WHAT’S Inflation and Deflation and a Speculation Concerning the Bitcoin Future

Recently I started investing in bitcoins and I’ve heard a lot of talks about inflation and deflation but not many people actually know and consider what inflation and deflation are. But let’s focus on inflation.

We always needed a way to trade value and the most practical way to take action is to link it with money. In past times it worked quite well as the money that was issued was linked to gold. So every central bank needed enough gold to cover back all the money it issued. However, before century this changed and gold is not what is giving value to money but promises. As you can guess it’s very an easy task to abuse to such power and certainly the major central banks aren’t renouncing to do so. That is why they’re printing money, so basically they are “creating wealth” out of thin air without really having it. This technique not merely exposes us to risks of economic collapse nonetheless it results also with the de-valuation of money. Therefore, because money will probably be worth less, whoever is selling something must increase the price of goods to reflect their real value, that is called inflation. But what’s behind the amount of money printing? Why are central banks doing this? Well the answer they would offer you is that by de-valuing their currency they’re helping the exports.

In fairness, inside our global economy this is true. However, that’s not the only real reason. By issuing fresh money we are able to afford to pay back the debts we had, quite simply we make new debts to cover the old ones. But that’s not only it, by de-valuing our currencies we are de-facto de-valuing our debts. That is why our countries love inflation. In inflationary environments it’s better to grow because debts are cheap. But which are the consequences of all this? It’s hard to store wealth. So if you keep carefully the money (you worked hard to obtain) in your bank account you’re actually losing wealth because your money is de-valuing pretty quickly.

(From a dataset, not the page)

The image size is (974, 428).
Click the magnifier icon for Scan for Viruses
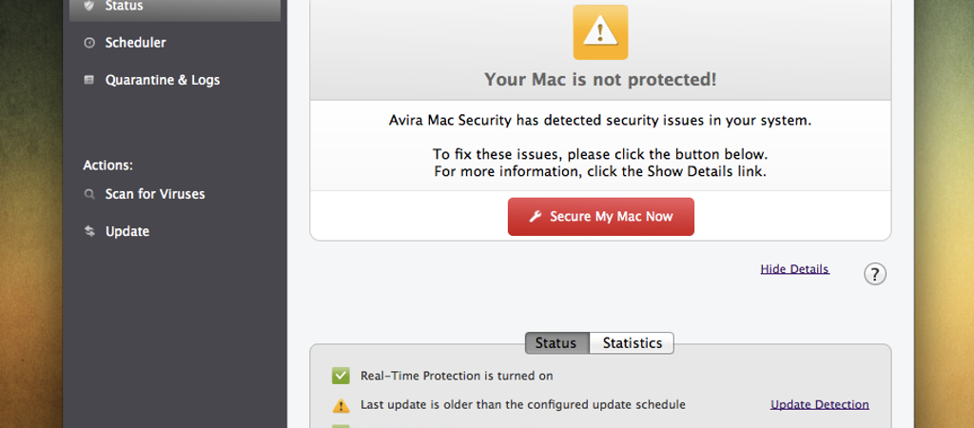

Because each central bank has an inflation target at around 2% we are able to well say that keeping money costs all of us at least 2% each year. This discourages savers and spur consumes. This is one way our economies are working, predicated on inflation and debts.

What about deflation? Well this is often the opposite of inflation and it is the biggest nightmare for the central banks, let’s see why. Basically, we’ve deflation when overall the prices of goods fall. This might be caused by an increase of value of money. Firstly, it could hurt spending as consumers will be incentivised to save lots of money because their value increase overtime. Alternatively merchants will undoubtedly be under constant pressure. They’ll have to sell their goods quick otherwise they will lose money as the price they will charge for their services will drop over time. But if there is something we learned in these years is that central banks and governments do not care much about consumers or merchants, what they care the most is DEBT!!. In a deflationary environment debt will become a real burden as it will only get bigger as time passes. Because our economies derive from debt you can imagine what will function as consequences of deflation.

So in summary, inflation is growth friendly but is founded on debt. Therefore the future generations can pay our debts. Deflation however makes growth harder nonetheless it implies that future generations won’t have much debt to cover (in such context it could be possible to afford slow growth).

OK so how all this fits with bitcoins?

Well, bitcoins are made to be an alternative for the money and to be both a store of value and a mean for trading goods. They’re limited in number and we’ll never have a lot more than 21 million bitcoins around. Therefore they are designed to be deflationary. We now have all seen what the consequences of deflation are. However, in a bitcoin-based future it would still be easy for businesses to thrive. The ideal solution will be to switch from the debt-based economy to a share-based economy. Actually, because contracting Bitcoin Era Review in bitcoins will be very costly business can still obtain the capital they need by issuing shares of these company. This could be a fascinating alternative as it will offer many investment opportunities and the wealth generated will undoubtedly be distributed more evenly among people. However, simply for clarity, I must say that the main costs of borrowing capital will undoubtedly be reduced under bitcoins because the fees will be extremely low and there won’t be intermediaries between transactions (banks rip people off, both borrowers and lenders). This might buffer a few of the negative sides of deflation. Nevertheless, bitcoins will face many problems unfortunately, as governments still need fiat money to pay back the huge debts that people inherited from the past generations.